Le ruisseau est envahi par le phragmite sur la majorité de sa berge. Le phragmite (Phragmites australis), ou roseau commun, est une plante exotique envahissante originaire d’Europe dont la présence est une menace pour l’intégrité biologique des milieux humides au Québec.
Cette espèce perturbe le fonctionnement des milieux humides et entraîne en parallèle une perte des usages et de la valeur esthétique des plans d’eau.
Un projet sur deux ans
Le programme de soutien du gouvernement du Québec vise à appuyer la réalisation d’actions inscrites dans les Plans directeurs de l’eau des organismes de bassins versants. Pour le COBAMIL, ce projet répond à l’action Mettre en œuvre des projets de revégétalisation des rives.
Le projet se déroulera en deux étapes, soit l’éradication et la revégétalisation, et ce, sur une période de deux ans.

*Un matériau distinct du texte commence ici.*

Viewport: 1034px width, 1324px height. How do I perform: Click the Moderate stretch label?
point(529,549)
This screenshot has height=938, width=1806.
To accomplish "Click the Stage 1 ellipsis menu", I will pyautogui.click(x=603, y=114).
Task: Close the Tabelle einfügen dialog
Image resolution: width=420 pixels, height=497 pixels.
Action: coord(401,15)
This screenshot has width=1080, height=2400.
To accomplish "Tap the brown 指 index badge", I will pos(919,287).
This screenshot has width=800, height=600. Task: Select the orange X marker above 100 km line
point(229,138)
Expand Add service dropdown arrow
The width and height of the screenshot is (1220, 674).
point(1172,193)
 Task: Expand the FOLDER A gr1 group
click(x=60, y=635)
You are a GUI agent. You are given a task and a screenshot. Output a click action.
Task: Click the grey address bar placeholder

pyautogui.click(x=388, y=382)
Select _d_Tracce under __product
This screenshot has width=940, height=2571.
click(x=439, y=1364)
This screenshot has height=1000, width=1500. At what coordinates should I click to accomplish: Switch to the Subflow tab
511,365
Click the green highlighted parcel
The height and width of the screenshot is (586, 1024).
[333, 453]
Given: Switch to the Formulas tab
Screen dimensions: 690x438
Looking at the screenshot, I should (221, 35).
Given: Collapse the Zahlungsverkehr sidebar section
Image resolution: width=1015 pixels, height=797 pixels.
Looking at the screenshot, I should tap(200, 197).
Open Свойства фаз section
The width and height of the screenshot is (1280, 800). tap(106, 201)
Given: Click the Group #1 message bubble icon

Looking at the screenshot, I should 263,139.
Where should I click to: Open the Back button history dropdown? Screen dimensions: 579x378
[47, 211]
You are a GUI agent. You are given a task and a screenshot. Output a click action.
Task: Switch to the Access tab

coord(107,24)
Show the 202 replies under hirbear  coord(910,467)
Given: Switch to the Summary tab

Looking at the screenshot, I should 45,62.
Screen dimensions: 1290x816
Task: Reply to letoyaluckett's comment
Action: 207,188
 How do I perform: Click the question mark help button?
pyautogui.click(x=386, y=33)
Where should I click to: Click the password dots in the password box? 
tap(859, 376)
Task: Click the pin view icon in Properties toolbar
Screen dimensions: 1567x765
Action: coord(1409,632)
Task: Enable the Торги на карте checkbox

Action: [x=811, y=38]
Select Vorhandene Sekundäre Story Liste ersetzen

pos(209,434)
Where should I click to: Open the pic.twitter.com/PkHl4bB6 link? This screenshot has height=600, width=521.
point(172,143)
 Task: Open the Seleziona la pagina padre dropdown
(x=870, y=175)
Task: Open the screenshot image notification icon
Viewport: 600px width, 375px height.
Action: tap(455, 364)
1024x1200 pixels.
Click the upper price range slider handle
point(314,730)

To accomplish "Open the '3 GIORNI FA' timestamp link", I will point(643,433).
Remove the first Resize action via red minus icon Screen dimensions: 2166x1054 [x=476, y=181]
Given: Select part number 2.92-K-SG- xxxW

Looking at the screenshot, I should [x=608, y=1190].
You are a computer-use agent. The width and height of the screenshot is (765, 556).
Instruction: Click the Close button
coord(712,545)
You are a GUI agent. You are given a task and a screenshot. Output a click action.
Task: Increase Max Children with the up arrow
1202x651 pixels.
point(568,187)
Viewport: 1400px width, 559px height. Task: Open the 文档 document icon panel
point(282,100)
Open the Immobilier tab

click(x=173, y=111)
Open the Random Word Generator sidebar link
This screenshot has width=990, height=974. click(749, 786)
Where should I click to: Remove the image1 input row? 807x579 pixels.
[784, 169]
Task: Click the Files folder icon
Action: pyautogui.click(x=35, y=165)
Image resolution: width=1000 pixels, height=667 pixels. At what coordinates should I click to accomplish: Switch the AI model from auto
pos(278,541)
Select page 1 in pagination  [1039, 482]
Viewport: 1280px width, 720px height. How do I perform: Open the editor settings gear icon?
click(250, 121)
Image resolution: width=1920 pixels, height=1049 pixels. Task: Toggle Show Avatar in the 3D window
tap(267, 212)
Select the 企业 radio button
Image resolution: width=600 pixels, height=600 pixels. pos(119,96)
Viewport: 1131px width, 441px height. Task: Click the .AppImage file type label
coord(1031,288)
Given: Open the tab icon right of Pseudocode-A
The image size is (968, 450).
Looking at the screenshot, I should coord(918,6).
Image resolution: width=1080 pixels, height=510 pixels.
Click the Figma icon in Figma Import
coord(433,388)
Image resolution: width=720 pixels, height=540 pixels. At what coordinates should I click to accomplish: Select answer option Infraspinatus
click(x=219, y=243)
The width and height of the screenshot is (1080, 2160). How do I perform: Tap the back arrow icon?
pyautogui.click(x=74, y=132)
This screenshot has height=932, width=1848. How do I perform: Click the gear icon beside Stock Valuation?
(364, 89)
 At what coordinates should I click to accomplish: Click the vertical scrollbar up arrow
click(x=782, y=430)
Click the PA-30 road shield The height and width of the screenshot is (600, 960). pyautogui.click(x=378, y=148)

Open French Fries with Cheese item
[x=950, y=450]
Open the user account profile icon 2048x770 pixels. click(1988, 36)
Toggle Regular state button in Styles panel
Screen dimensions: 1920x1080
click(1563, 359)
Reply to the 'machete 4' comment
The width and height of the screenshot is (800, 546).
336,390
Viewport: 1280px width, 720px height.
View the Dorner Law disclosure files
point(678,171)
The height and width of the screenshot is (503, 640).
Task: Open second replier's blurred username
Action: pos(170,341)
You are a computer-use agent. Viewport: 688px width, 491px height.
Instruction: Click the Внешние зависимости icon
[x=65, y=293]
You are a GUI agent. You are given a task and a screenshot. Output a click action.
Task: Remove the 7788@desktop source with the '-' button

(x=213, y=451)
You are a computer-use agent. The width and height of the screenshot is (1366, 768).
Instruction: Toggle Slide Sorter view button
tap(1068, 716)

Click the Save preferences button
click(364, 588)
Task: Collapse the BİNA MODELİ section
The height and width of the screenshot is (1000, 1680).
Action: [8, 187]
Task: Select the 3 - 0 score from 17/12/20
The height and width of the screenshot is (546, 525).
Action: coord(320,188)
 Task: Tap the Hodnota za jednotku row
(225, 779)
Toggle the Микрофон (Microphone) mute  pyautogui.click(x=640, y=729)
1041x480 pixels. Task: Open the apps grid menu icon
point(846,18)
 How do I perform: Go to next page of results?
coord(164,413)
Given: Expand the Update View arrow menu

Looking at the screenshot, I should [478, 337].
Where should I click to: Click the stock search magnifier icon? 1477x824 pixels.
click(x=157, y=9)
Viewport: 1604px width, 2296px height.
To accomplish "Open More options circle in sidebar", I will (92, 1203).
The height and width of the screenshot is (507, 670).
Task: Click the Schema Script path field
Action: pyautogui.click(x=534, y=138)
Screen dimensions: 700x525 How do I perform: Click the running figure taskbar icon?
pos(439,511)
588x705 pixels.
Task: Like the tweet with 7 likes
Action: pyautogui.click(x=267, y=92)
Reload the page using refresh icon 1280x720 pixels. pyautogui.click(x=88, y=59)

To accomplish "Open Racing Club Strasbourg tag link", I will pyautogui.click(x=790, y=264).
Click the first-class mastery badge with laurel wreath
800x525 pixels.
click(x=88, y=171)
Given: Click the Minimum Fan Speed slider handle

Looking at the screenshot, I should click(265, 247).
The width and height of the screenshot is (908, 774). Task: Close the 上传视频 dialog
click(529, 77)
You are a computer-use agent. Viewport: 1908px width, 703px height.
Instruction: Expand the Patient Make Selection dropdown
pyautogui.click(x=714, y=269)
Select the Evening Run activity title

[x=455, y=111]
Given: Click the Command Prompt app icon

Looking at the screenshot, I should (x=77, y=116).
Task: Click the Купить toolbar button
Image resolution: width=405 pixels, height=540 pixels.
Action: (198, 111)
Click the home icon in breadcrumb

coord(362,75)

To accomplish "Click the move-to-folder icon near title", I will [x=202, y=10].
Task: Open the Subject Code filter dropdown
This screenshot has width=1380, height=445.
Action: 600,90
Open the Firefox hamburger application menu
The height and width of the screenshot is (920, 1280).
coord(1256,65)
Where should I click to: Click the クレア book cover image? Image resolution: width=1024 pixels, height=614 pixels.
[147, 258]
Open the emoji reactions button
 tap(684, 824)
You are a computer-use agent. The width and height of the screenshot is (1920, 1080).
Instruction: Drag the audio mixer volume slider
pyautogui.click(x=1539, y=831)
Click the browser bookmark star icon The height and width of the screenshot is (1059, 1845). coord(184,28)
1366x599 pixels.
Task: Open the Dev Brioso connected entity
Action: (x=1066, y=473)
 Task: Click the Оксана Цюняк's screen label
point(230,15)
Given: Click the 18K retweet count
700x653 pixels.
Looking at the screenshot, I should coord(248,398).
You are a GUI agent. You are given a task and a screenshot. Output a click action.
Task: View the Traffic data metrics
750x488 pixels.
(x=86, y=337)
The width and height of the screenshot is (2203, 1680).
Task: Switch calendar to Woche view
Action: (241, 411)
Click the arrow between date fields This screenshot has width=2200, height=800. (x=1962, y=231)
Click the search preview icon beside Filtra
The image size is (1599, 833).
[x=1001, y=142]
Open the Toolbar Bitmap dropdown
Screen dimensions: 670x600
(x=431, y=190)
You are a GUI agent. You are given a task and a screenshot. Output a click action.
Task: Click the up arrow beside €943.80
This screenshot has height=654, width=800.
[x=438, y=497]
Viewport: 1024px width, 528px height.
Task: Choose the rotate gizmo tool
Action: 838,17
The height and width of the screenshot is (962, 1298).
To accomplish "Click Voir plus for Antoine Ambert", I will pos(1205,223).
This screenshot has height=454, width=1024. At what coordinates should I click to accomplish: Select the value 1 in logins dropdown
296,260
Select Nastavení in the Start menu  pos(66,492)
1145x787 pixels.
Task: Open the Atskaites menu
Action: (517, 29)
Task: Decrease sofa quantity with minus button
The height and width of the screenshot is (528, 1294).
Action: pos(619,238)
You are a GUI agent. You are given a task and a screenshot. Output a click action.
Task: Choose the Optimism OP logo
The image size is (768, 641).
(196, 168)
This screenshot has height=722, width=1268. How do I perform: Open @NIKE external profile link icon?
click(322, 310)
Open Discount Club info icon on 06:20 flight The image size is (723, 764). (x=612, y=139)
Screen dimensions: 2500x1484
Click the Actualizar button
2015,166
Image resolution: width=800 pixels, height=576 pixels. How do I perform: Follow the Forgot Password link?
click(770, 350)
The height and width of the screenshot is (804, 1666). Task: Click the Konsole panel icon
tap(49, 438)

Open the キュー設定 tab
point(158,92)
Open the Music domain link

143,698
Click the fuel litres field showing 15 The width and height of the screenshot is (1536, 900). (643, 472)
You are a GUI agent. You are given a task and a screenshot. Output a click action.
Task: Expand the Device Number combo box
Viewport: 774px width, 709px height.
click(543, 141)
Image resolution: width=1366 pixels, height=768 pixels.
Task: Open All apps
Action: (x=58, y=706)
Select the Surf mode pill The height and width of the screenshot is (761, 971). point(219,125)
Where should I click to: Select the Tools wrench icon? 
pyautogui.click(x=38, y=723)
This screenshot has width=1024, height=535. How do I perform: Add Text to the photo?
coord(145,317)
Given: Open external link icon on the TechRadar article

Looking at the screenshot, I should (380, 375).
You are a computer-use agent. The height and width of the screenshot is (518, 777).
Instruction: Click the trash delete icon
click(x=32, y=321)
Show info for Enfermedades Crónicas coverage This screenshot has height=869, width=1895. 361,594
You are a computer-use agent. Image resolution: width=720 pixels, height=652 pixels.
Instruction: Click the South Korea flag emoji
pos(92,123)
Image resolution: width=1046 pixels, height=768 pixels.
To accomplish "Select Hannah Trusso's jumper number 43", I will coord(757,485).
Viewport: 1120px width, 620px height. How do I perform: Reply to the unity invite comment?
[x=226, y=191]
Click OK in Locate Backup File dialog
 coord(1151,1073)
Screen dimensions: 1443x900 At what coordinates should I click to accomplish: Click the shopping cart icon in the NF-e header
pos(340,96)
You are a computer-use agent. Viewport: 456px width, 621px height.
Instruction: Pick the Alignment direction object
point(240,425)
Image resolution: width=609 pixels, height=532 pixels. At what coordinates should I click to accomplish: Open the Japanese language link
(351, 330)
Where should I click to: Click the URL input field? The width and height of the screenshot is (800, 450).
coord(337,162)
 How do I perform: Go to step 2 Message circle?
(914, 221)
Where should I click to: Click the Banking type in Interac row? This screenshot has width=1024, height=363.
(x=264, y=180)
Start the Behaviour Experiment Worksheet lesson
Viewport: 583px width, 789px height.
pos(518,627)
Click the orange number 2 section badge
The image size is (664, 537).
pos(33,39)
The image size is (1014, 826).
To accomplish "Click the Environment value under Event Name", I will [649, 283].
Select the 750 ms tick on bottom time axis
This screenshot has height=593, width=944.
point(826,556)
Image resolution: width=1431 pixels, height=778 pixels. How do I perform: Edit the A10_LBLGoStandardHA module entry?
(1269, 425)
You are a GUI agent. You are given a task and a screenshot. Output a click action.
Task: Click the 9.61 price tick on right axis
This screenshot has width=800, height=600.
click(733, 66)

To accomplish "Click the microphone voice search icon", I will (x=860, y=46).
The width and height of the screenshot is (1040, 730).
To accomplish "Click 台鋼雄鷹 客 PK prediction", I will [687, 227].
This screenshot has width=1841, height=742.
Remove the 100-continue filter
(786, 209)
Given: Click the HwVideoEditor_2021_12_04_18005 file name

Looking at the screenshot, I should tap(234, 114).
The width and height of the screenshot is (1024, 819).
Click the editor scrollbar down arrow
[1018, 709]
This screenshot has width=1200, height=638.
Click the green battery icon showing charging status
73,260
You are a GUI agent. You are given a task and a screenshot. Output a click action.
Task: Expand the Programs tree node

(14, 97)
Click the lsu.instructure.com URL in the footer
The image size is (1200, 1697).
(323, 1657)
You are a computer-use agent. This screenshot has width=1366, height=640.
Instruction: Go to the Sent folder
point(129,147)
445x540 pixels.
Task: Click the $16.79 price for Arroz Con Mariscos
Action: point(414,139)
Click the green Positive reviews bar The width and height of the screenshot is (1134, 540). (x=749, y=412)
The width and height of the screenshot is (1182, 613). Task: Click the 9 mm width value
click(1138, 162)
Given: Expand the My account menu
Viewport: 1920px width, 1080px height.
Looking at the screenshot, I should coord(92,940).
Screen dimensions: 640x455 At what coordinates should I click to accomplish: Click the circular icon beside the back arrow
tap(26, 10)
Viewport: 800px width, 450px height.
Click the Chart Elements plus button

Au printemps 2020, les talles de phragmites seront fauchées au ras du sol et les tiges seront broyées et détruites pour éviter une propagation de la plante.
Puis, des toiles de géotextile seront fixées au sol afin de recouvrir l’ensemble de la surface colonisée par le phragmite, où ilsera coupé de lumière et surchauffé par la chaleur du soleil. À l’automne 2021, des arbustes seront plantés sur les berges actuellement densément occupées par le roseau afin de prévenir un nouvel envahissement par le roseau lui-même ou par d’autres plantes envahissantes. Ces végétaux seront sélectionnés parmi des espèces indigènes du Québec pour leur vigueur et leur capacité à résister à l’envahissement de plantes exotiques envahissantes.
Ce projet est rendu possible grâce à une contribution du Programme de soutien régional aux enjeux de l’eau, lié au Plan d'action 2018-2023 de la Stratégie québécoise de l'eau, qui déploie des mesures concrètes pour protéger, utiliser et gérer l'eau et les milieux aquatiques de façon responsable, intégrée et durable.